Category   Entrees - Maindishes
Sub Category   None
Servings   4

Ingredients
4 skinned and boned chicken breasts (about 1 1/2 lb.)
2 teaspoons Sicilian crushed red pepper-and-garlic seasoning (such as McCormick Perfect Pinch)
1 teaspoon kosher salt
8 green onions (optional)
1 pound fresh asparagus
1 (8-oz.) package sliced fresh mushrooms
3 garlic cloves, sliced
4 tablespoons olive oil
2 tablespoons drained capers
 
2 tablespoons fresh lemon juice
1/4 cup loosely packed fresh dill leaves
2 tablespoons butter
4 French bread loaf slices, toasted

Instructions
1. Preheat grill to 350° to 400° (medium-high) heat.
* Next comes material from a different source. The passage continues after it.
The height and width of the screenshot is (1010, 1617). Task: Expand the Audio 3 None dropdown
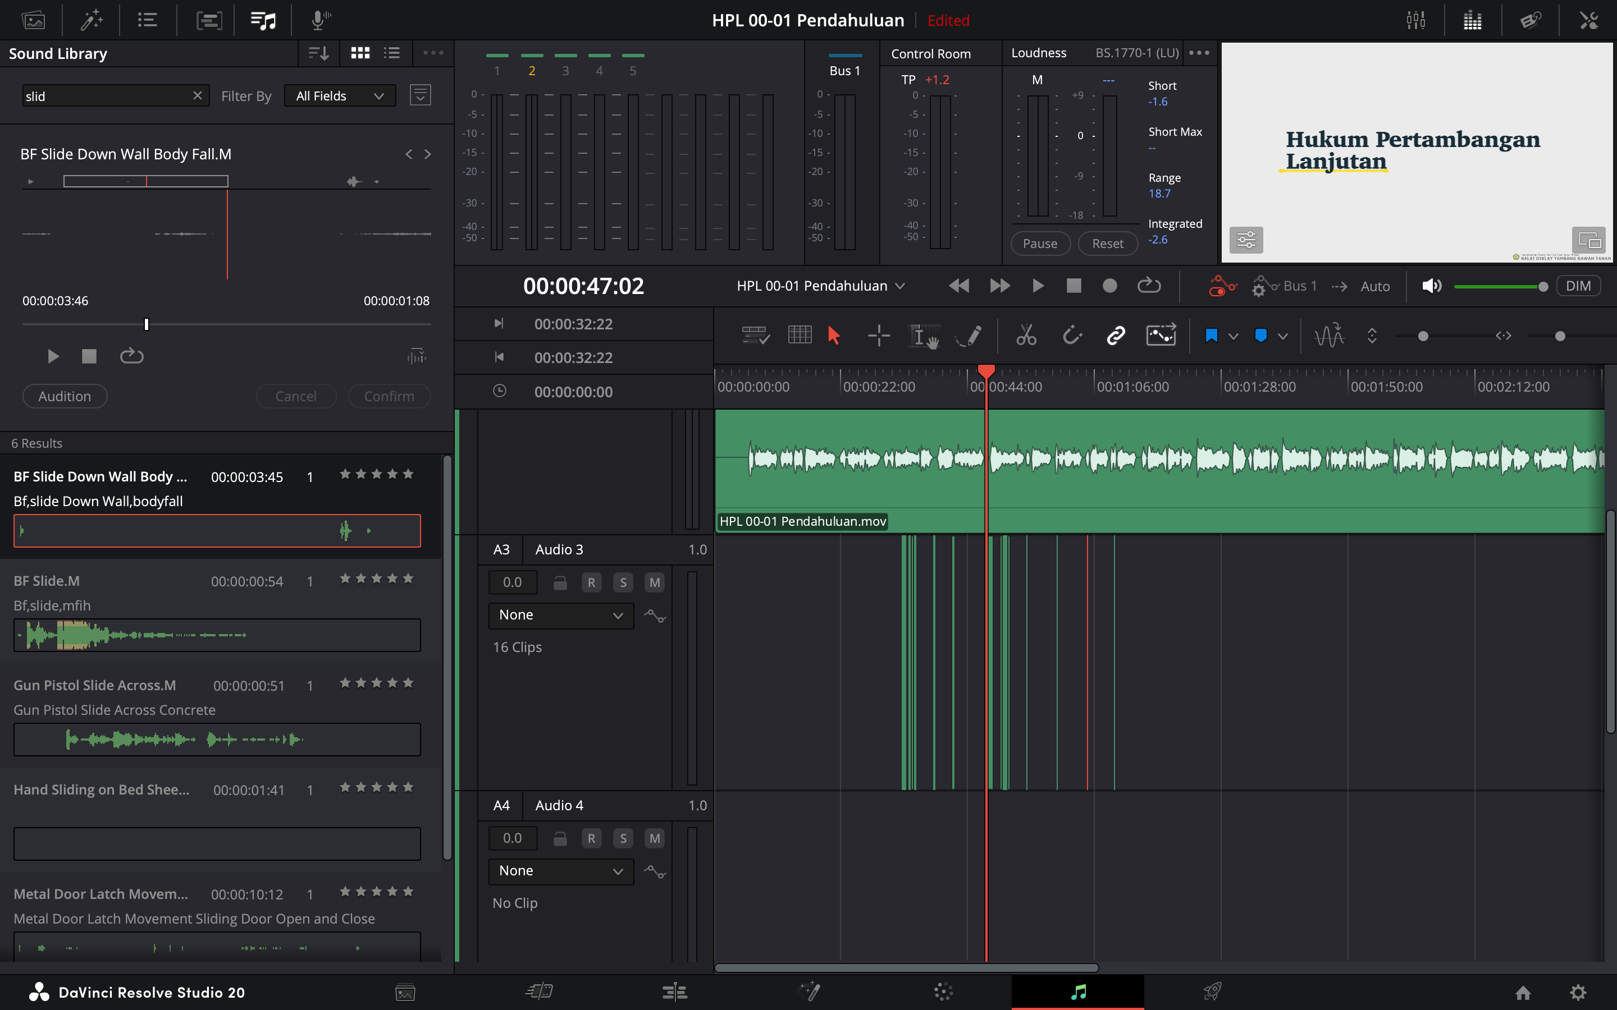click(560, 615)
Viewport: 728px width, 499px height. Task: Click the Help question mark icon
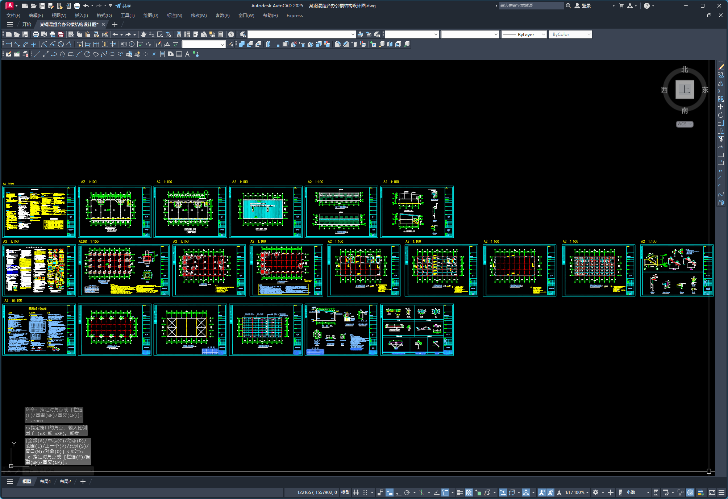point(231,34)
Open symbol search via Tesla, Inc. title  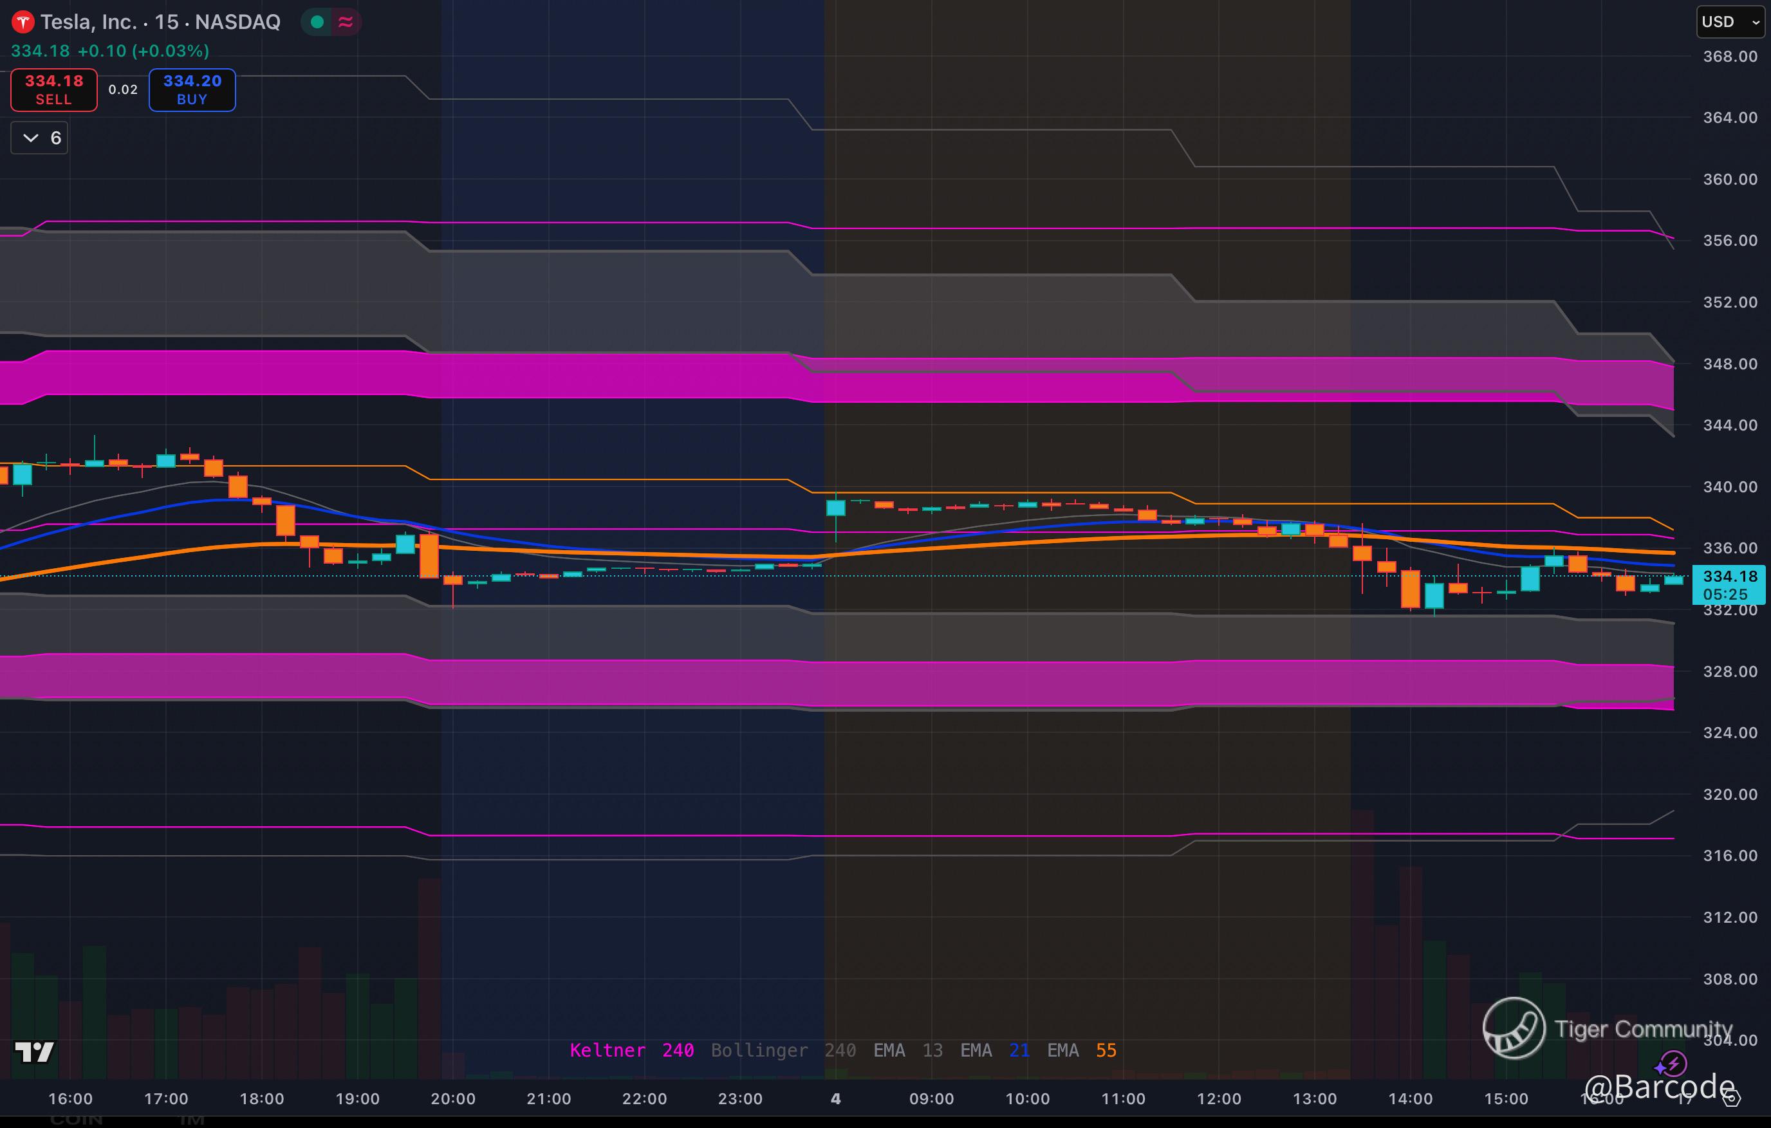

Place chicken between 2 sheets of heavy-duty plastic wrap; flatten to 1/4-inch thickness, using a rolling pin or meat mallet. Sprinkle with seasoning and salt. 2. Grill chicken, covered with grill lid, 4 to 5 minutes. Add green onions to grill (if desired), and grill chicken and onions 4 to 5 minutes or until chicken is browned and done. 3. Snap off and discard tough ends of asparagus. Cook asparagus and next 2 ingredients in hot oil in a large nonstick skillet over medium-high heat, stirring often, 3 to 4 minutes or until asparagus is crisp-tender. Add capers and lemon juice; cook 1 to 2 minutes, stirring to loosen browned bits from bottom of skillet. Remove from heat; stir in dill and butter, stirring until butter melts. 4. Place chicken and onions on bread, and top with sauce.